§ ACTIVITY: Reproduce the data below in full. Nothing should differ from the original.

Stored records
※ ※ ※

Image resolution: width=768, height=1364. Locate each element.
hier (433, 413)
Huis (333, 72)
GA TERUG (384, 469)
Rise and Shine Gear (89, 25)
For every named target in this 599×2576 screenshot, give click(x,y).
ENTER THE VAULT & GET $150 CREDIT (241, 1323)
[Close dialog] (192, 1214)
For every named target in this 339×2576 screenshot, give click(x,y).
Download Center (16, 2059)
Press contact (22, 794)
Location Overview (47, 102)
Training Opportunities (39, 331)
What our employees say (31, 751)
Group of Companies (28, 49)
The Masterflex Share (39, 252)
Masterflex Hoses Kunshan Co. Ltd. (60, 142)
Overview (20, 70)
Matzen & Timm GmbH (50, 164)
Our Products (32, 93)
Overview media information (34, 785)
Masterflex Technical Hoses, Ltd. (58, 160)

※ ※ ※

§ EXERCISE OUTPUT:
Image resolution: width=768, height=1364. Locate each element.
hier (433, 413)
Huis (333, 72)
GA TERUG (384, 469)
Rise and Shine Gear (89, 25)
For every named target in this 599×2576 screenshot, give click(x,y).
ENTER THE VAULT & GET $150 CREDIT (241, 1323)
[Close dialog] (192, 1214)
For every named target in this 339×2576 screenshot, give click(x,y).
Download Center (16, 2059)
Press contact (22, 794)
Location Overview (47, 102)
Training Opportunities (39, 331)
What our employees say (31, 751)
Group of Companies (28, 49)
The Masterflex Share (39, 252)
Masterflex Hoses Kunshan Co. Ltd. (60, 142)
Overview (20, 70)
Matzen & Timm GmbH (50, 164)
Our Products (32, 93)
Overview media information (34, 785)
Masterflex Technical Hoses, Ltd. (58, 160)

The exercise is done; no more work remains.